— EXTRAIT DU TEXTE —
Cloud

La souveraineté selon SAP : pragmatique, hybride, européenne

Par Thierry Derouet, publié le 02 septembre 2025

Après avoir esquissé un compromis avec Bleu en 2024, SAP change d’échelle. L’éditeur allemand dévoile une offre souveraine qu’il opère lui-même, adossée à un engagement financier de plus de 20 milliards d’euros sur la décennie. Le tout porté par Joule, son IA générative maison. L’ambition est claire : conjuguer innovation et contrôle local, sans se transformer en hyperscaler.

— DONNÉES FOURNIES —
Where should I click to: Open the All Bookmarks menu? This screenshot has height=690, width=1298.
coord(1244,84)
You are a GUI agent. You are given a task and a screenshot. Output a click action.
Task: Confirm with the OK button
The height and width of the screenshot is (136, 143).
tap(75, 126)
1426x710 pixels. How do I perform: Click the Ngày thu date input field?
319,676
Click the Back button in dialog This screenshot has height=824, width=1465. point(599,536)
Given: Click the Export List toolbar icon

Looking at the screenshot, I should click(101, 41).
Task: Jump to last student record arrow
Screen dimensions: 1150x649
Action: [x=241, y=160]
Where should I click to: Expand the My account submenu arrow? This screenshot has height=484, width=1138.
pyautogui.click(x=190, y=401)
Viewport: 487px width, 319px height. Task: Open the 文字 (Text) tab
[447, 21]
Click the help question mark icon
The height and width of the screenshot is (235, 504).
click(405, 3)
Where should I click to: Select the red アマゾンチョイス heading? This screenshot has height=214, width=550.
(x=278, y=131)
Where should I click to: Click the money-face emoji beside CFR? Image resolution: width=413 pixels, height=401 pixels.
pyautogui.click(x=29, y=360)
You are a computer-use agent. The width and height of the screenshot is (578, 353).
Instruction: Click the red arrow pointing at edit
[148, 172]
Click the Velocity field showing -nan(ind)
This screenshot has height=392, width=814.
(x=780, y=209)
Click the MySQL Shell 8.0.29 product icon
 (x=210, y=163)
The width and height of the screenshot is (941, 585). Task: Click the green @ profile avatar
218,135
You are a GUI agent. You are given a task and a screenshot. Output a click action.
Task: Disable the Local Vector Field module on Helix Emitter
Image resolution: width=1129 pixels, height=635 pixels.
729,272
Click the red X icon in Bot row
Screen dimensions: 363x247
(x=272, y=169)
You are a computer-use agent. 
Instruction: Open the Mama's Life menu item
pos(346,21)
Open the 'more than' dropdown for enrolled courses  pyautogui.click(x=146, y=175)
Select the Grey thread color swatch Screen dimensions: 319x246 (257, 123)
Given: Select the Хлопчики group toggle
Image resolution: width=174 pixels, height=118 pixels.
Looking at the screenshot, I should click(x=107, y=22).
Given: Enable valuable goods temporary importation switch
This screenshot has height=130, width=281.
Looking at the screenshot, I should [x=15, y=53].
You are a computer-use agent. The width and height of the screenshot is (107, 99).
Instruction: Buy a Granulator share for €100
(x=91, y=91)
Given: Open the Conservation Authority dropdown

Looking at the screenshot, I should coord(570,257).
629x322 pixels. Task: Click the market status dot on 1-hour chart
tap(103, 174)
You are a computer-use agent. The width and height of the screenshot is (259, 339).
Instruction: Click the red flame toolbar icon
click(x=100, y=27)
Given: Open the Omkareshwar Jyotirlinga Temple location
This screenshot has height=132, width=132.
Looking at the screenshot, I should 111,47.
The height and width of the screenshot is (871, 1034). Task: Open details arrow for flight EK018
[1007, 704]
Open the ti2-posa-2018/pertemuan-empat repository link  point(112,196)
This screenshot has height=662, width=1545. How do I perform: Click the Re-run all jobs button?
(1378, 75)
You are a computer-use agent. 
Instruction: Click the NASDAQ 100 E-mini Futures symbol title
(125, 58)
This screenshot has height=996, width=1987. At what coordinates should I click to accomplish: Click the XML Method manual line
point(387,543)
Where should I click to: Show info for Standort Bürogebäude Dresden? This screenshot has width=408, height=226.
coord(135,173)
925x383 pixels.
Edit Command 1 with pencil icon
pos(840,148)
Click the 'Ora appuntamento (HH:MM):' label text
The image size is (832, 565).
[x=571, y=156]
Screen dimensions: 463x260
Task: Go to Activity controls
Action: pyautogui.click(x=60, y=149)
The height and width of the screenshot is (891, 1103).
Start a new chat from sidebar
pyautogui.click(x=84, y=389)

— VOLETS DE L'EXERCICE —
1 – Comment rendre en anglais cette phrase de l'article sur la souveraineté selon SAP : « L’éditeur allemand dévoile une offre souveraine qu’il opère lui-même, adossée à un engagement financier de plus de 20 milliards d’euros sur la décennie. » ?
2 – Reproduisez à l'identique l'article sur SAP, de « Après avoir esquissé » jusqu'à « transformer en hyperscaler. » inclus.
3 – Reprenez l'article sur la souveraineté selon SAP là où il s'interrompt et rédigez-en la suite.

— TÂCHES RÉSOLUES —
1 – The German software vendor is unveiling a sovereign offering that it operates itself, backed by a financial commitment of more than 20 billion euros over the decade.

2 –
Après avoir esquissé un compromis avec Bleu en 2024, SAP change d’échelle. L’éditeur allemand dévoile une offre souveraine qu’il opère lui-même, adossée à un engagement financier de plus de 20 milliards d’euros sur la décennie. Le tout porté par Joule, son IA générative maison. L’ambition est claire : conjuguer innovation et contrôle local, sans se transformer en hyperscaler.

3 –
“La souveraineté numérique n’est plus optionnelle. Elle est essentielle à la liberté, à la prospérité, à la compétitivité numérique — et même à la démocratie », affirme Thomas Saueressig, membre du directoire de SAP en charge des services et de la relation client. Il souligne que les cyberattaques ont « doublé » depuis la pandémie, preuve que sécurité et souveraineté forment désormais un couple indissociable. Pour lui, la souveraineté ne se réduit pas à une autarcie technologique : « Elle ne signifie pas l’isolation. Elle concerne le contrôle que vous avez, la liberté de choix, et bien sûr la maîtrise de vos données. » Une logique que l’éditeur revendique comme complémentaire de l’innovation : « Nous avons besoin de technologies de pointe, notamment l’IA, mais elles doivent s’inscrire dans un contexte souverain. »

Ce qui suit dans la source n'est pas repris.